“This is how you want to talk about your beers — with pride and a bit of humour too — and to do that, you have to produce beers that you’re proud of.”

–Excerpt from Brewing Revolution by Frank Appleton

It’s not too soon to say: Canadian craft beer has wrenched the baton of good public opinion from their big commercial counterparts. Happy drinkers with pints or growlers of hoppy ales branded by locally-owned and operated breweries are so commonplace in Western Canada it’s hard to remember the journey from rejected underdog to success is only a few decades old.
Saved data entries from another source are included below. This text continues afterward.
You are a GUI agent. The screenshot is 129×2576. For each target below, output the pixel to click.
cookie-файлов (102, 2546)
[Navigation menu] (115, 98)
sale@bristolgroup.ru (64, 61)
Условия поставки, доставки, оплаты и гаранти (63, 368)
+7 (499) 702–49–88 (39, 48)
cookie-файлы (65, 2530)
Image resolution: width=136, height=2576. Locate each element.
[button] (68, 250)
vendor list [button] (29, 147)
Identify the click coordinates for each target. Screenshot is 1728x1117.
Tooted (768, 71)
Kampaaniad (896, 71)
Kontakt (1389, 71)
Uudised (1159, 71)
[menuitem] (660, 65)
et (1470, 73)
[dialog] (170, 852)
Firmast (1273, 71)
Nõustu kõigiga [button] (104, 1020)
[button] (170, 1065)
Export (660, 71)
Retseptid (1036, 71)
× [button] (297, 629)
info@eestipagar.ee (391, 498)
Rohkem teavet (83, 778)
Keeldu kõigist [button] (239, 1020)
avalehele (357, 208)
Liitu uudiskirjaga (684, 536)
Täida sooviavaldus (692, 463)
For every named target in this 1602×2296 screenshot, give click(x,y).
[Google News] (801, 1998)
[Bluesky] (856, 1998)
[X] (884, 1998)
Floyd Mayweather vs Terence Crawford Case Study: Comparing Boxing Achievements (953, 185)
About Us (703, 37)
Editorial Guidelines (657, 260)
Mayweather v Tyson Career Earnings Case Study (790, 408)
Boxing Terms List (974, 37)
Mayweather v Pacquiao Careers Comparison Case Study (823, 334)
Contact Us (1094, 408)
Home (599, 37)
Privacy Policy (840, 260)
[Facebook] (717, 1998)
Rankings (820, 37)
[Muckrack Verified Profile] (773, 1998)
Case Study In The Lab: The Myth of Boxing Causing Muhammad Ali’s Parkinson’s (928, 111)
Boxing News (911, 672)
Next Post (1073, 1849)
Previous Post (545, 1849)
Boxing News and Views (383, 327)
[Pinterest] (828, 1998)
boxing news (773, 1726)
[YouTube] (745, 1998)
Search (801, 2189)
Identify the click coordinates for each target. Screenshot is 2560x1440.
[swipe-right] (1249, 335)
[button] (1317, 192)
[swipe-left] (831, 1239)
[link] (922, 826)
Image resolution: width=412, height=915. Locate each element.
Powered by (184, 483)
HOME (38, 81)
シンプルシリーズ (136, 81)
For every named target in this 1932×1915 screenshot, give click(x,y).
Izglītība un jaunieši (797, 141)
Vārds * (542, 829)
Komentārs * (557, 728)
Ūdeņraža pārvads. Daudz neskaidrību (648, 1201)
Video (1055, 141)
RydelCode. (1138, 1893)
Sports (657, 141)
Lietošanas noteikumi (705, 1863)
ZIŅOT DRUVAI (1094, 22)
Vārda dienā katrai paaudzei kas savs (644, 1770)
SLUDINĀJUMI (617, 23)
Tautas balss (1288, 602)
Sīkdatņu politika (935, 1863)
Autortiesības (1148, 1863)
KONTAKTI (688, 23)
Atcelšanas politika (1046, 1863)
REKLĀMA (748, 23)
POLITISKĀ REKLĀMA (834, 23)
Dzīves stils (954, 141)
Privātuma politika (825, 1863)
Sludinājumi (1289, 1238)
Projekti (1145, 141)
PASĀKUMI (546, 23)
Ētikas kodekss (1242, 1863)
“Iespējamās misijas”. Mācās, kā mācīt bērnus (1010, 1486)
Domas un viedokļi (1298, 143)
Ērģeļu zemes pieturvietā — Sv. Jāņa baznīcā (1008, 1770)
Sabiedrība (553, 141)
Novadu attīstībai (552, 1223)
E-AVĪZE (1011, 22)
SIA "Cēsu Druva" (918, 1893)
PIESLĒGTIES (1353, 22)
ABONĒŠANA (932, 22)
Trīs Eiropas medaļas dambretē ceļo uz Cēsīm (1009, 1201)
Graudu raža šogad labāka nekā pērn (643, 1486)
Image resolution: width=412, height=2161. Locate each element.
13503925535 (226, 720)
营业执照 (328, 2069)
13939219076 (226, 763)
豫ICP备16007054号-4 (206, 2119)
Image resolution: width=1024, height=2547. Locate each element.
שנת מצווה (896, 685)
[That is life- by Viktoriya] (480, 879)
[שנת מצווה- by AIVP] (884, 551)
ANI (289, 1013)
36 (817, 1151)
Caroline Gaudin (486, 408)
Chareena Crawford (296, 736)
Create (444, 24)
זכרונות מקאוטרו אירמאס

For Frank Appleton, named one of the fathers of Canada’s craft-brewing movement, this dramatic change has taken place in one lifetime — his. In his new book, Brewing Revolution: Pioneering the Craft Beer Movement Appleton gives an insider’s account of the pioneering efforts that revived our palates and the nation’s craft beer industry along with it.

From a home brewer thinking of opening up shop to a savvy beer drinker, Brewing Revolution is your guidebook to the world of local Canadian beer, and then some. Appleton plays both historian and knowledgeable teacher in this first-hand account of a dynamic career.

From his early days in the corn-processing industry and eight years with former commercial beer giant, O’Keefe, in the ’60s and ’70s, Appleton became well-acquainted with all the social pressures and the adjunct products — corn syrup, cornstarch —he’d spend the rest of his life expelling from the brew. Those fillers plagued the Canadian beer market for decades under the Big Three: Labatt, Molson and Carling, who banded together and monopolized shelf space with their “flavourless fizz” and “corporate beer”.

Disgusted with the profit-before-quality mindset, Appleton left O’Keefe and Big Beer’s misplaced values. But it wasn’t until a fortuitous phone call in the summer of 1981 that new ideas really started fermenting. The call would lead to a brewpub, the Troller Pub in West Vancouver and a lifelong friendship with its owner, John Mitchell. There, the two reintroduced the public to real, high-protein, unfiltered ales and, with reinvigorated tastebuds, the crusade of craft beer began.

But quality brewing is in no way an easy task, Appleton reminds us. And with perhaps that same learned dedication, he imparts loads of scientific knowledge throughout the pages.

“Hop oils have an antiseptic quality that suppresses beer spoilage bacteria, and thus they act as a preservative. These oils also reduce the surface tension of the wort, giving a more even, controlled boil, and the promote the precipitation of soluble proteins and tannins to insoluble ‘trub,’ which is the name for the solids left in the liquid after the boil.”

Phew! A trained microbiologist, Appleton gets detailed, so be ready to nerd out on some beer terminology and brewery know-how. He covers everything from how to plan your brewery out (always with the brewer in mind) to the array of treatments that will help reduce microbial contaminants.

For anyone who has cultivated a mind for beer this book is an incredibly informative resource. Appleton maintains a conversational tone which keeps the information accessible and interesting to such novelty beer drinkers as myself, but tying up a passionate lifetime of work in one book seems to inevitably lead to some rather verbose passages.

Through Appleton’s learned tales of stringent laws, bad business, faulty infrastructure and batches of spoiled beer, Brewing Revolution showcases the demanding work and artisanal pride it takes to craft a quality product. Reading it will help you develop an appreciation – if not a thirst – for a true brew; and, thanks to Appleton and his colleagues, it’s likely you won’t have to go far to enjoy one!